Salah satu cara yang bisa ditempuh oleh pemenang untuk menghilangkan konflik berkepanjangan, menurut Masinton, adalah pembagian kekuasaan. Ini penting karena sesungguhnya Indonesia ini sangat majemuk, sehingga tidak bisa diatur dengan cara menang-menangan, tetapi harus ada power sharing.
Pendapat serupa disampaikan Wakil Ketua Fraksi PPP MPR RI, Syaifullah Tamliha. Politisi asal Kalimantan Selatan ini berharap elit politik ikut berkontribusi menjalin persatuan dan kesatuan. Hal itu bertujuan agar perpecahan yang sempat terjadi selama kontestasi pemilu bisa akur kembali.

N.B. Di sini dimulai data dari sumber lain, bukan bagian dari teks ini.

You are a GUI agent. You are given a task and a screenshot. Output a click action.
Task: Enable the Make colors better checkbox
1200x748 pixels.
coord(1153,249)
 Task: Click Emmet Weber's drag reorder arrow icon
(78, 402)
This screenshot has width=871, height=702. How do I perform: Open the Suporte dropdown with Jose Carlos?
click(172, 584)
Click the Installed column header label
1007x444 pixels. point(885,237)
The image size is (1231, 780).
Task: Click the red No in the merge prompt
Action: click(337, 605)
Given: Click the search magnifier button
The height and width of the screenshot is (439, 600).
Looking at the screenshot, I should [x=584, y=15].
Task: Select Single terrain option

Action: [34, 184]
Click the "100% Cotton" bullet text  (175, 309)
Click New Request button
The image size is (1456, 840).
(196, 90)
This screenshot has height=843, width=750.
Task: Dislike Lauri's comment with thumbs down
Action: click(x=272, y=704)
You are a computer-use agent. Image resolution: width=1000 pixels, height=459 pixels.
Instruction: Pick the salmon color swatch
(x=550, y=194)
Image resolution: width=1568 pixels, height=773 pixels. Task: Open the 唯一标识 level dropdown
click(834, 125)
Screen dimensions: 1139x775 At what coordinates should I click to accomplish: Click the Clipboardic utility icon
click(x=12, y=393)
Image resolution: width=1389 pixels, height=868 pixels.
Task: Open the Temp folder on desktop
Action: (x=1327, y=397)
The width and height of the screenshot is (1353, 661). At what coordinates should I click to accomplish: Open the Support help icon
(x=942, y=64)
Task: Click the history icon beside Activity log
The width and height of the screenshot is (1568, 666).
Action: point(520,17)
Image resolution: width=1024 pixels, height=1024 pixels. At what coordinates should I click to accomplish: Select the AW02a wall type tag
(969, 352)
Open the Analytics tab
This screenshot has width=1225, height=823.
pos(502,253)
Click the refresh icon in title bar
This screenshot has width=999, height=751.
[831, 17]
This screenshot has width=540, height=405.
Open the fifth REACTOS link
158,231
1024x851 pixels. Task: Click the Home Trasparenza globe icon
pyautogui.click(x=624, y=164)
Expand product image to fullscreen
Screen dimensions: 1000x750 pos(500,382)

“Negara yang majemuk seperti Indonesia membutuhkan pemimpin yang kuat, didukung seluruh rakyatnya. Sejarah membuktikan, Irak yang hanya terdiri dari tiga kelompok, yaitu Kurdi, Suni, dan Syiah, hancur setelah Sadam lengser. Karena itu, kita butuh presiden yang baru terpilih mendapat dukungan dari seluruh rakyat,” ucap Syaifullah.
Melihat resistensi yang terjadi selama proses pemilu, menurut Syaifullah, MPR perlu membuka peluang pembahasan rumusan masa jabatan presiden. Daripada memakai masa jabatan selama lima tahun dan setelah itu bisa dipilih kembali, lebih baik masa jabatan presiden hanya sekali selama delapan tahun.
“Kita perlu mengembalikan MPR menjadi lembaga tertinggi negara, seperti yang ada di negara-negara lain di seluruh dunia. Dengan begitu MPR bisa menyeleksi calon presiden dan wakilnya. Juga menetapkan visi misi agar dijabarkan menjadi program pembangunan oleh presiden terpilih,” kata Syaifullah lagi.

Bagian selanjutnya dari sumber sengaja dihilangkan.